CDC schemes ‘to offer 50pc higher benefits than DC’

The expected pensions from a whole-of-a-life Collective Defined Contribution (CDC) scheme are around 50 per cent higher for the same contribution than from a traditional DC scheme, according to LCP.

LCP analysed 2,500 simulations for a 43-year-old starting a 25-year career with a 12 per cent annual contribution. It shows that CDC schemes offer a median retirement pension of 41 per cent of final salary for a 43-year-old, compared to 27 per cent for DC schemes.

The data suggests that the CDC consistently outperforms DC due to its ability to invest collectively. 

LCP is pushing for trustees and sponsors to adopt CDC schemes, which not only provide better pensions but may also contribute to economic growth through long-term investments.

The UK’s first CDC pension scheme is expected to launch in October, providing an alternative to DB and DC schemes and includes risk-sharing and greater investment flexibility, leading to higher returns. 

CDC schemes have cross-party support, and new laws for multi-employer schemes are expected early next parliament. There is also the possibility of a ‘decumulation only’ CDC model, which would allow DC savers to purchase a CDC pension at retirement.

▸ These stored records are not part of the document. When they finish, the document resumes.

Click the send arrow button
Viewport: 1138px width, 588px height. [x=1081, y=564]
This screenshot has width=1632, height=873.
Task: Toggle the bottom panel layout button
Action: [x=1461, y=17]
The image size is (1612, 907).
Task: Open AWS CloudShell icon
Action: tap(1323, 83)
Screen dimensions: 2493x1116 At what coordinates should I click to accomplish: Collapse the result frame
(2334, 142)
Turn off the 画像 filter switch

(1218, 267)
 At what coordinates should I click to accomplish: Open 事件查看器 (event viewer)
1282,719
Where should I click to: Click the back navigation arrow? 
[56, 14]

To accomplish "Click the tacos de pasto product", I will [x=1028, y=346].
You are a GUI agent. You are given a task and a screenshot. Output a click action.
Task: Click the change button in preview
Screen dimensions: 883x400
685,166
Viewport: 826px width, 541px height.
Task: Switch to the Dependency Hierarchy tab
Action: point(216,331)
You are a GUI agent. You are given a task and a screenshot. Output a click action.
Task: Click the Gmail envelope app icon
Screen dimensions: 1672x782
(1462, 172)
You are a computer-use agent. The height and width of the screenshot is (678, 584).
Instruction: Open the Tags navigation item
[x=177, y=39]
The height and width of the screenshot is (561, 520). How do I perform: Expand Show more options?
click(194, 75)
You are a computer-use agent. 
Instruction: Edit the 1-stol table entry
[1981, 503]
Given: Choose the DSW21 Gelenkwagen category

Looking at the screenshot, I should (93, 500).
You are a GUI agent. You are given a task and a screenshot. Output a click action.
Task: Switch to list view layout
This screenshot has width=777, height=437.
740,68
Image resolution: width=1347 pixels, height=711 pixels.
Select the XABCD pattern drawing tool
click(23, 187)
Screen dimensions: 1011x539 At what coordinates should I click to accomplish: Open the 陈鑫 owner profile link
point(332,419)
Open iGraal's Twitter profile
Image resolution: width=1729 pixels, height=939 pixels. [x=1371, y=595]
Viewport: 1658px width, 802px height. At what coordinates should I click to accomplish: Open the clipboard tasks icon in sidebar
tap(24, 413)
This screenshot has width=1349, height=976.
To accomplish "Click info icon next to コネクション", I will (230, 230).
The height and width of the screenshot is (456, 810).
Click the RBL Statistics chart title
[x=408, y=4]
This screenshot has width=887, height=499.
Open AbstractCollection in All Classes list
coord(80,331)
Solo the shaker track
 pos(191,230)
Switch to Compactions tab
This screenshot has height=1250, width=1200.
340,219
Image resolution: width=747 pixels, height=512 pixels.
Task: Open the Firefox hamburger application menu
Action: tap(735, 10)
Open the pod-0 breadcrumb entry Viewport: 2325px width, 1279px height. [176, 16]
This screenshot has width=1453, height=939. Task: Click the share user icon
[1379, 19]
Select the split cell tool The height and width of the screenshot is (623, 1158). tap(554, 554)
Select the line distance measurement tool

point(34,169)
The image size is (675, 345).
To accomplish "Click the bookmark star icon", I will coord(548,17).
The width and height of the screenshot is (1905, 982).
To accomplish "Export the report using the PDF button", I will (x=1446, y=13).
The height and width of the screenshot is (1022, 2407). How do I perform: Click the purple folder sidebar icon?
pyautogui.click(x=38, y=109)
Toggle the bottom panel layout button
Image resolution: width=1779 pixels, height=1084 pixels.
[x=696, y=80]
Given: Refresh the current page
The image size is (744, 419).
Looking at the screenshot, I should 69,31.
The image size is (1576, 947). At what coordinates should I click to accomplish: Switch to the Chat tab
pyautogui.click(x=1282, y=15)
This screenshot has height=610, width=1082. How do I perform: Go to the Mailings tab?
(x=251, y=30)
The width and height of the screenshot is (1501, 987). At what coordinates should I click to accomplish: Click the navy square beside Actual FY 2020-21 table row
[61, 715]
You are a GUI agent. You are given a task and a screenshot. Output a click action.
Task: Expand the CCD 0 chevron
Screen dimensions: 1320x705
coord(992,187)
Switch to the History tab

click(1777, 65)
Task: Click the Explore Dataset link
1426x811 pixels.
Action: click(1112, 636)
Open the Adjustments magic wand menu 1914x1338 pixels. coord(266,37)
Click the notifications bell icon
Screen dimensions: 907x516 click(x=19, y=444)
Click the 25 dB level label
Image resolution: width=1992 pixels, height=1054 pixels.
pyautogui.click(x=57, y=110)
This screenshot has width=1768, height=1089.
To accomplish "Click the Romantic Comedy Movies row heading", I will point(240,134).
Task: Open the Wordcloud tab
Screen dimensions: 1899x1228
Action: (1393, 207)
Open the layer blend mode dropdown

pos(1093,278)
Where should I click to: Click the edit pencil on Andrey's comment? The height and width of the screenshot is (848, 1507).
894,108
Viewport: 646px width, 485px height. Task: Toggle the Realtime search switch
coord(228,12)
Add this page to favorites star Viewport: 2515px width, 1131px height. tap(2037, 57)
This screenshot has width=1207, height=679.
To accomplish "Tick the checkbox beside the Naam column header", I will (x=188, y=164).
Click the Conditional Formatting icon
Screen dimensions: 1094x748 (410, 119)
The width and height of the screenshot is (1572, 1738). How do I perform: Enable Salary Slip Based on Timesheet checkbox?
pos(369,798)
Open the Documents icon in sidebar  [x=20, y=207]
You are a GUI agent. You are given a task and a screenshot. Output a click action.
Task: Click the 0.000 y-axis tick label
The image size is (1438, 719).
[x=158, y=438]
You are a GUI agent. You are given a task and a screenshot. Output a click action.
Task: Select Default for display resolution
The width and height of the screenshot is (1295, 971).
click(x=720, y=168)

 LCP partner Helen Draper says: “With DWP figures highlighting that 2 out of every 5 of working-age people in the UK are currently undersaving for their pension, the new CDC approach could be game-changing for many people. 

“The CDC model has lots of positives for individuals. It targets far higher benefits than DC alternatives, avoids the need for members to make difficult investment decisions and has the potential to significantly increase intergenerational fairness. For employers, there is more certainty on the costs to the scheme, support from employee representative groups and more freedom when it comes to choosing contribution rates.

“We have been talking about these schemes for a while, but recent developments mean now is the time for sponsors and trustees to get to grips with this new approach and embrace the many opportunities and benefits they can provide.”

LCP partner and head of CDC Steven Taylor says:We believe CDC schemes have the potential to significantly improve retirement outcomes for the next generation of savers.  CDC can achieve this without recreating the employer cost concerns that have hampered DB schemes, and so we believe it will be attractive to employers and employees alike. 

“In the early years, CDC schemes will be massively cashflow positive and will have heavily growth-focused investment strategies. This makes them an attractive focus for the new government to help pensions investments into growth assets.”